Local Nature Recovery Strategies are a new approach to help us do that, and everyone in Sussex can take part.
A collective blueprint for targeted action
Local Nature Recovery Strategies (LNRS) are a statutory requirement from the Environment Act 2021. Their aim is to protect the important places for nature that are left, and identify the opportunities to restore or create it, where it can have the most benefit for wildlife and people.
48 strategies are being prepared at the county level to cover the whole of England. There will be one LNRS for West Sussex and one for East Sussex covering Brighton & Hove.
Residents, community groups, land managers and organisations in Sussex will be invited to create shared priorities for nature’s recovery and identify the actions that can be taken to deliver them.

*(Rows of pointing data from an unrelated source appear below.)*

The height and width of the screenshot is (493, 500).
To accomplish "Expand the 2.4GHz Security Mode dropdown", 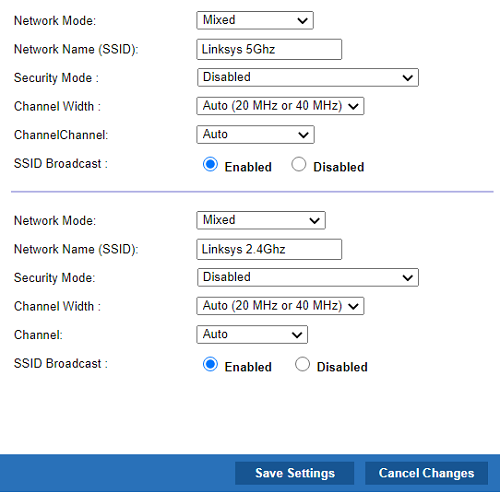I will (x=308, y=277).
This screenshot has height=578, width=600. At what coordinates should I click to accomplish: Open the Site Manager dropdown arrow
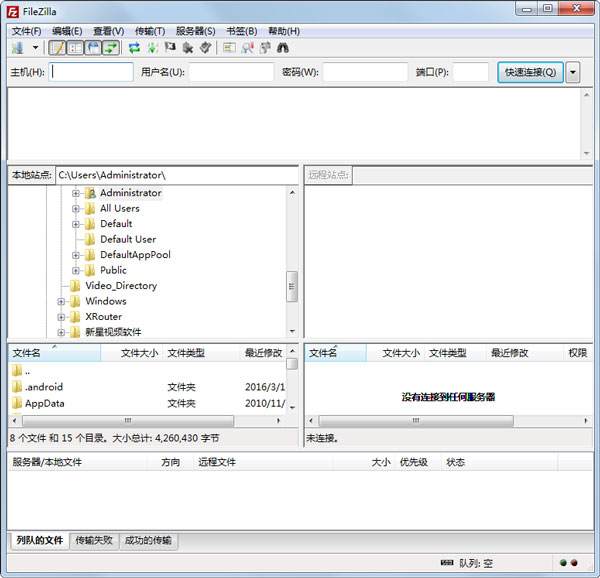[35, 47]
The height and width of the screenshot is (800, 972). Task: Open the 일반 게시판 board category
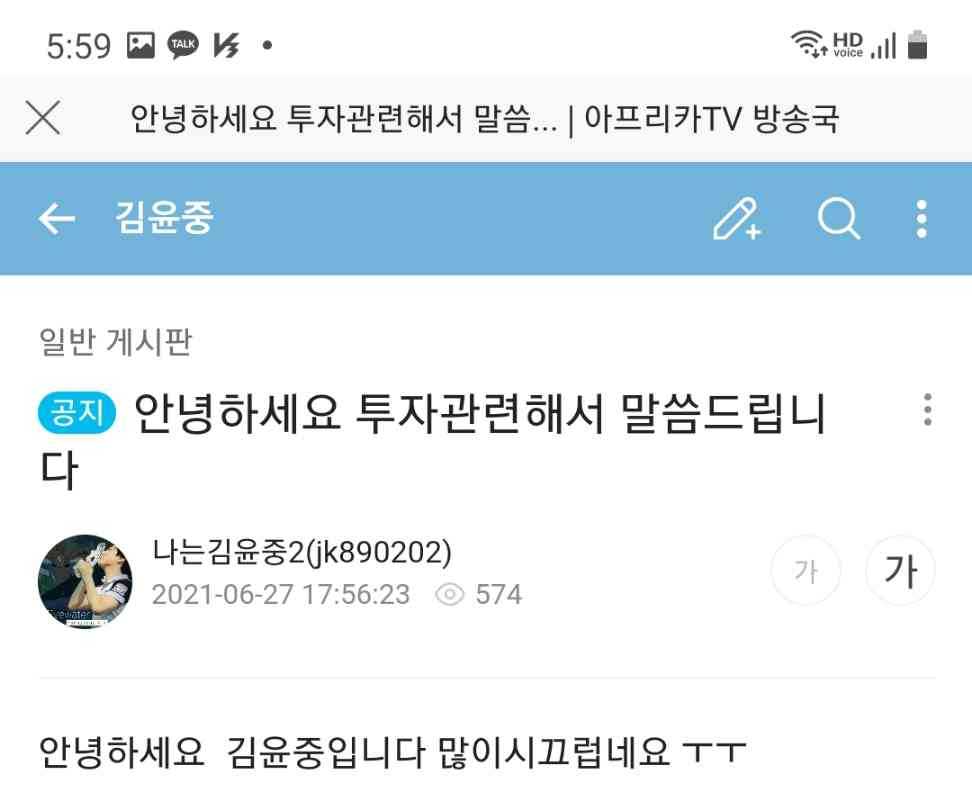point(115,341)
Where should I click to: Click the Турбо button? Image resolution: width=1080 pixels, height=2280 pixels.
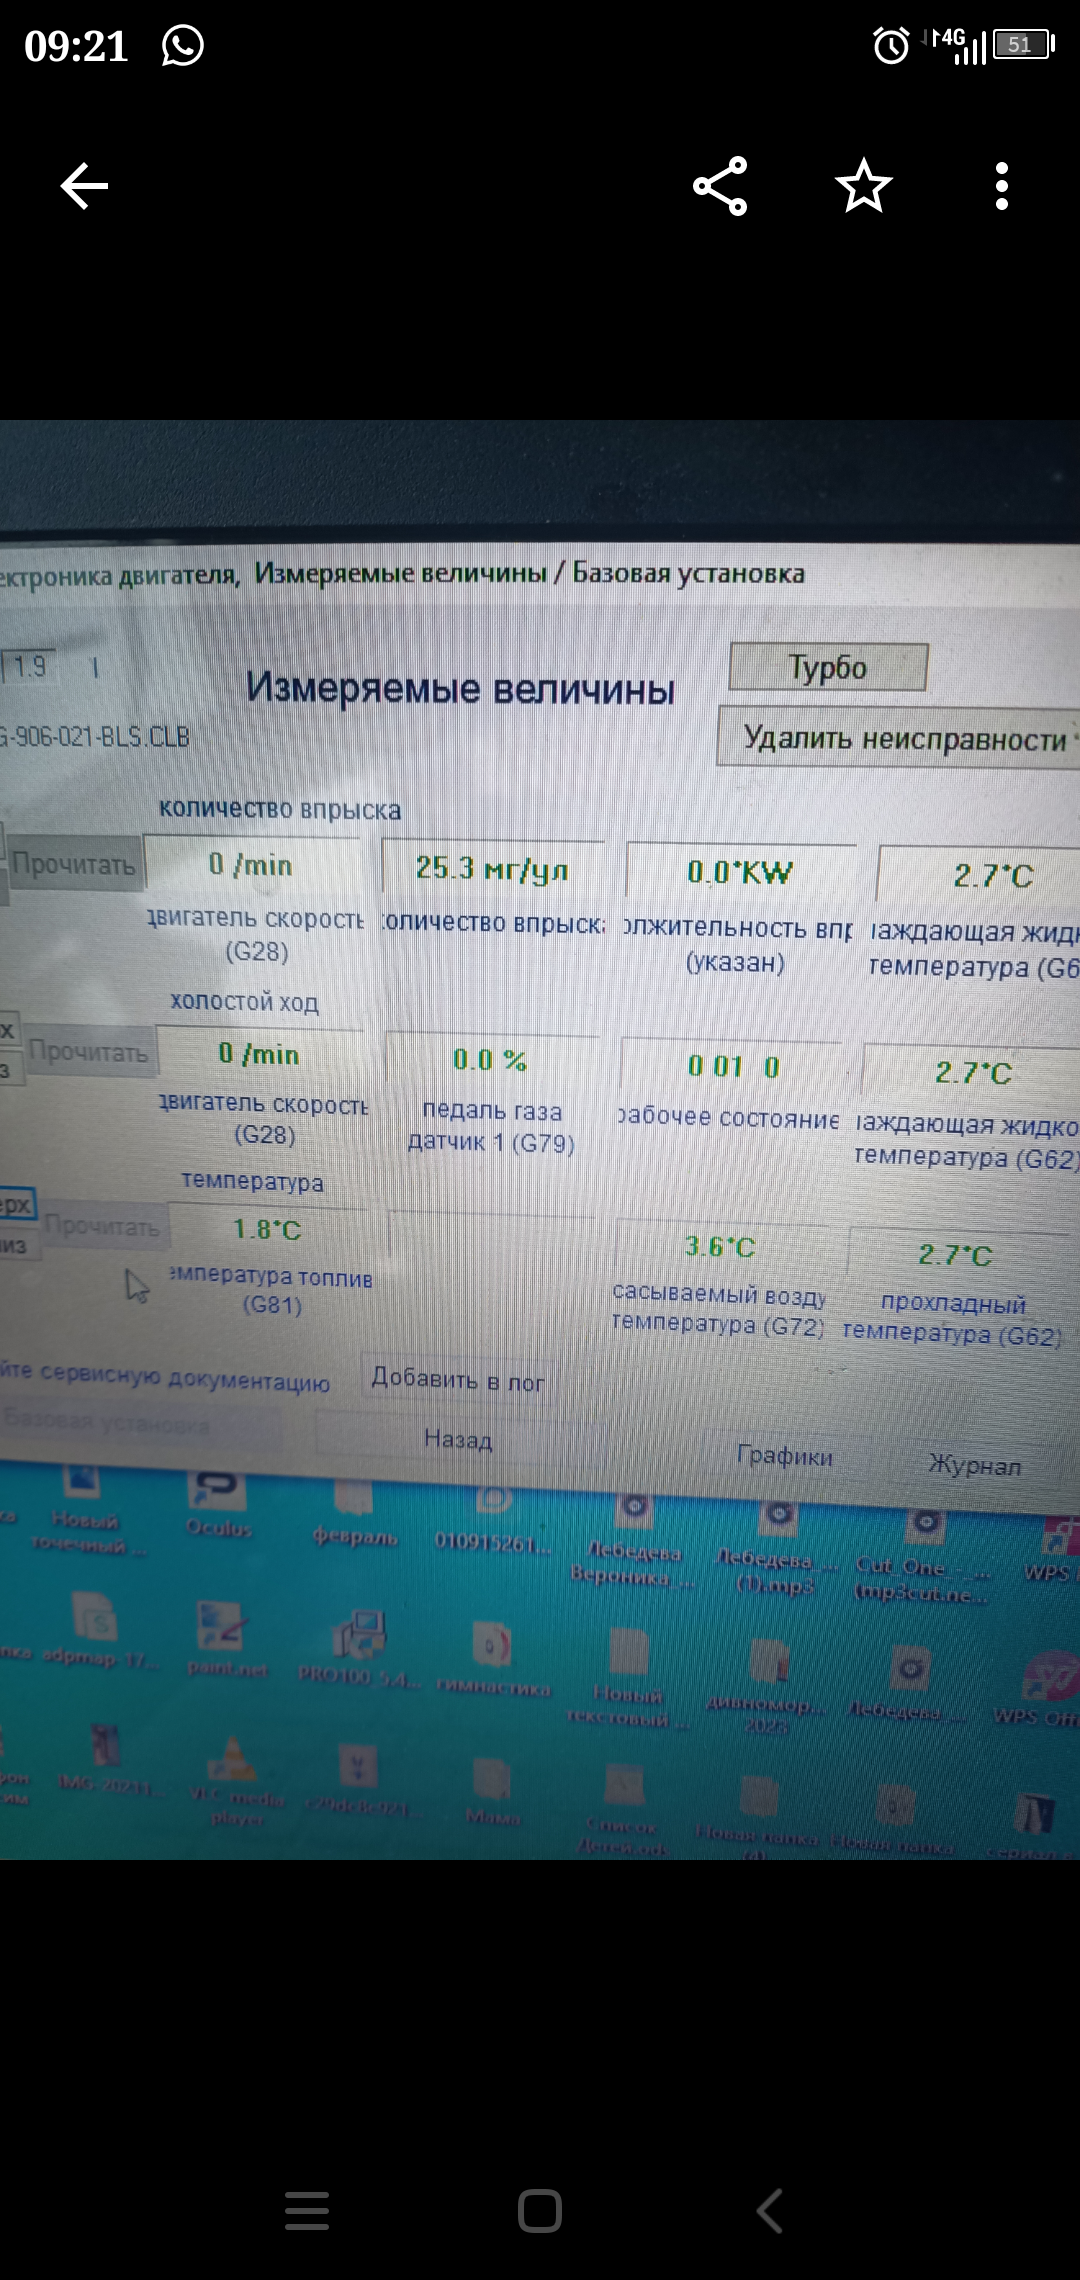pyautogui.click(x=828, y=667)
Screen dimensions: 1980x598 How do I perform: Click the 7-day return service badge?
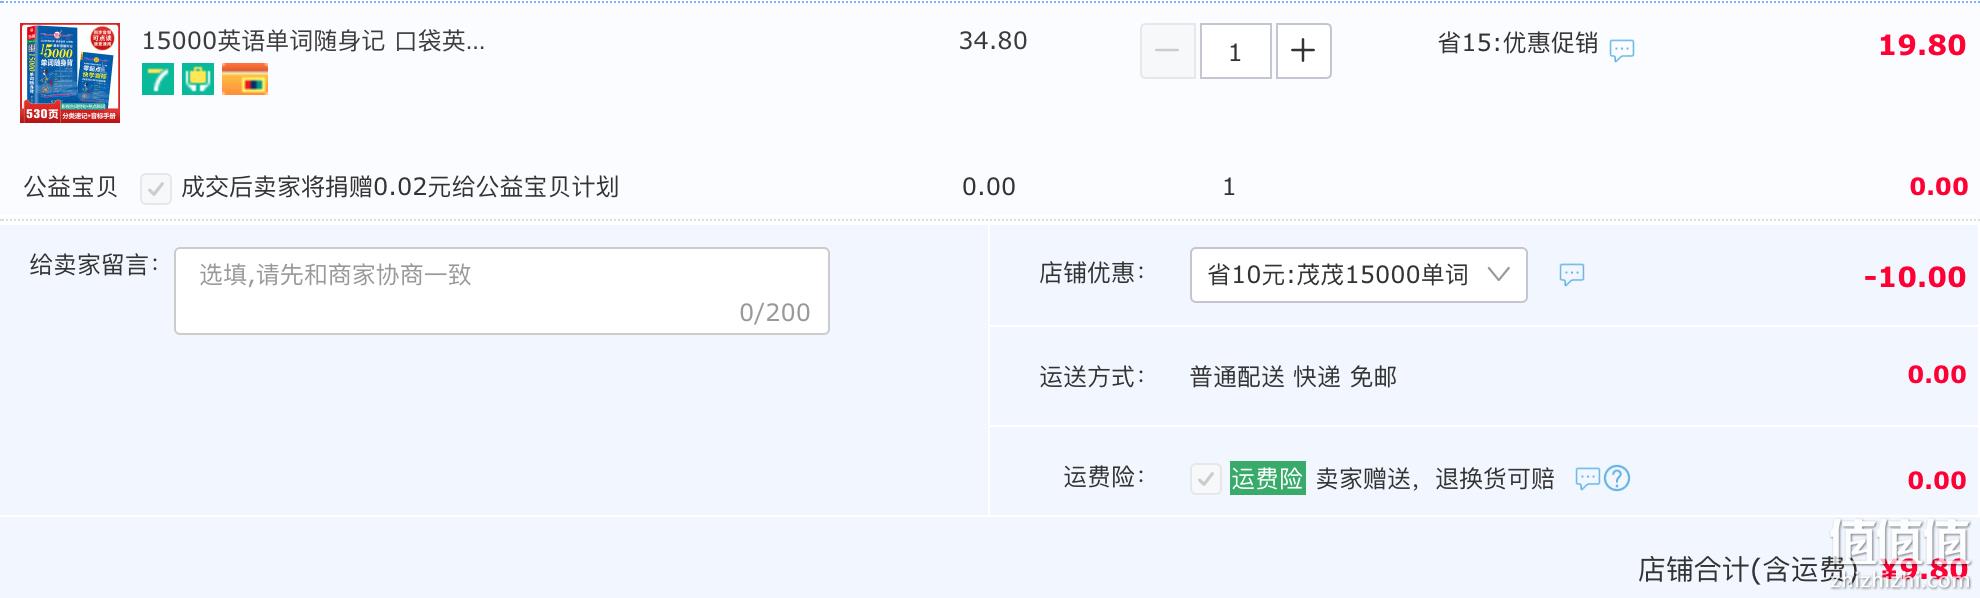pos(158,79)
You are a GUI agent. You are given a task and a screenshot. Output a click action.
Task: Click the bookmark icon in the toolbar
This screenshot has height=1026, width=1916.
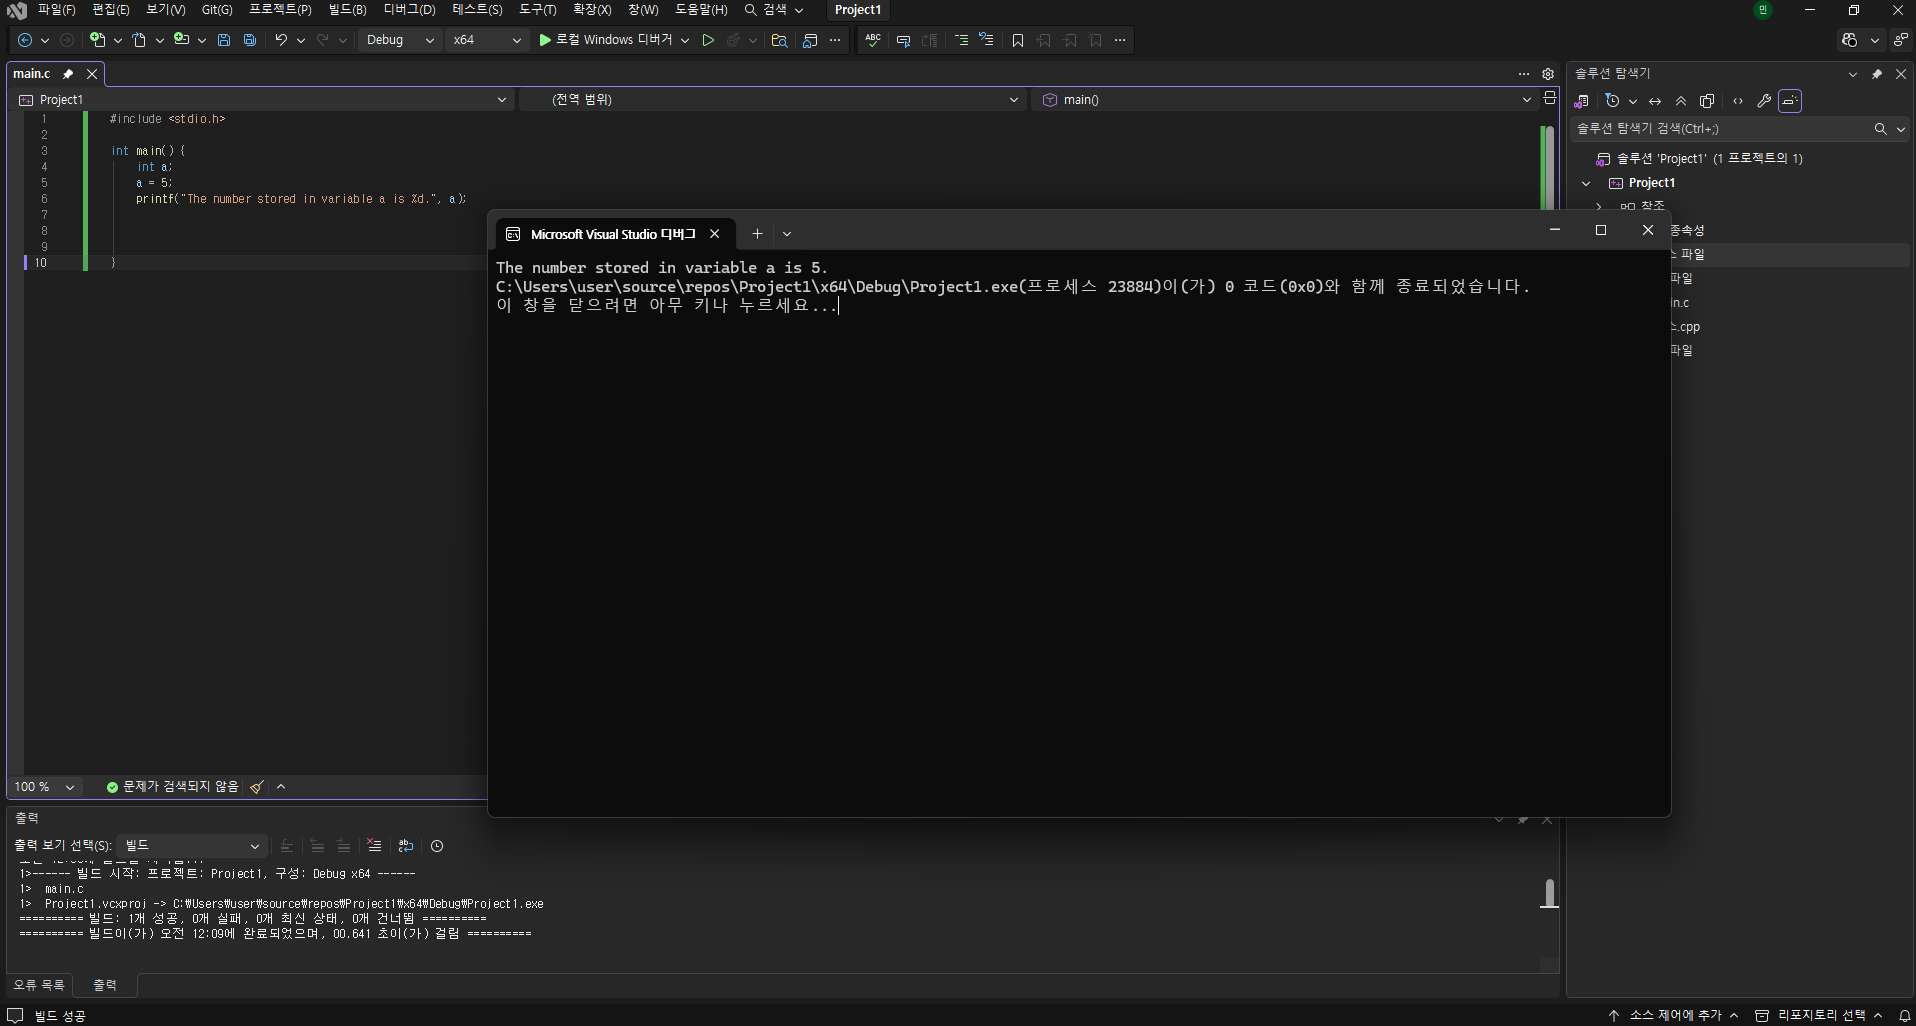coord(1018,40)
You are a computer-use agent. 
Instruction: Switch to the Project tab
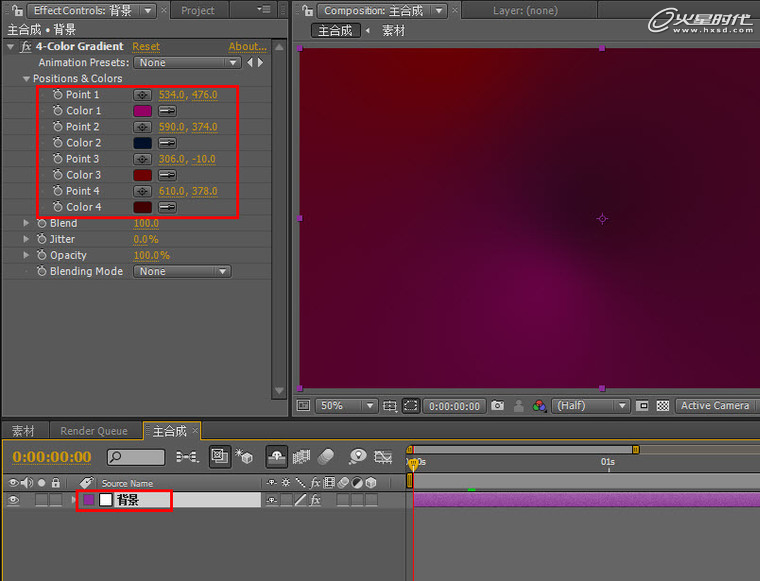click(x=198, y=10)
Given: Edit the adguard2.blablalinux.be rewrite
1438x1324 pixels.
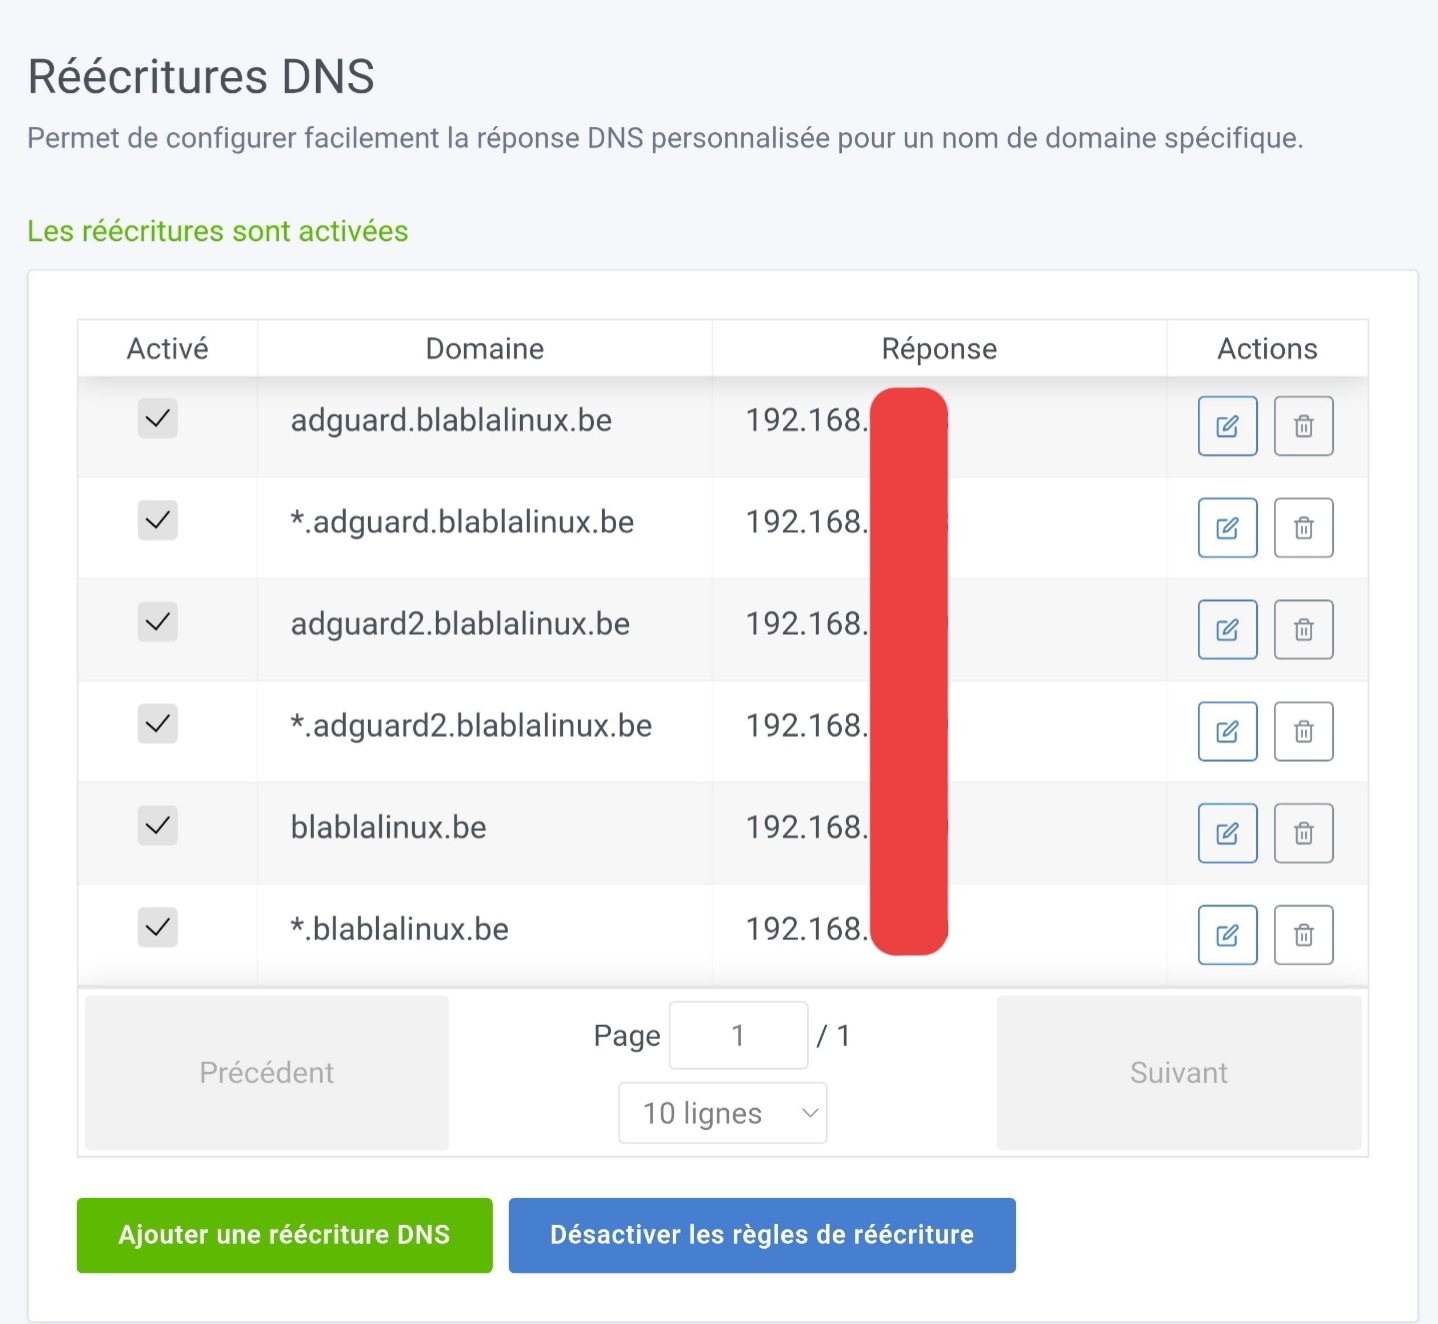Looking at the screenshot, I should click(1227, 630).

These collaboratively produced blueprints will show where there’s a need and the appetite to recover important habitats and species to target funding, investment and action!
Bluebells in Sussex by Derek Middleton Copyright @Sussex Wildlife Trust
Why LNRS are needed
Spending time in nature is good for our health and wellbeing. It gives us our food and water, supports jobs and the economy, and provides other things we may take for granted: clean air, clean water, the regulation of our climate, protection from flooding and much more.
But nature desperately needs our help. One in six of our UK species are at risk of extinction. Nearly half of our wildlife has been lost since the 1970s and the UK is one of the most nature-depleted countries in the world. (State of Nature Report 2023)
Coordination and collaboration are needed at the local level to maximise efforts and agree where and how to act.
How LNRS will be developed in 6 steps
Though every LNRS around the country will be unique to the area it covers, they all follow a process set out by Defra. The key stages are below.
1. Baseline information created 2. Local priorities gathered 3. Priorities Shortlisted 4. Potential measures identified 5. LNRS documents created The next stage will bring everything together into a Statement of Biodiversity Priorities and a Local Habitat Map. The map will add to the existing areas that are important for nature (described in stage 1), to show where future effort should be concentrated to deliver the outcomes and actions identified through the LNRS process. 6. Public consultation, publication and review The draft LNRS documents for the East Sussex, Brighton & Hove, and West Sussex will be shared on this site for feedback, before being published in 2025. The strategies will be reviewed every 3-10 years to assess what actions for nature have been taken since the strategy was last published.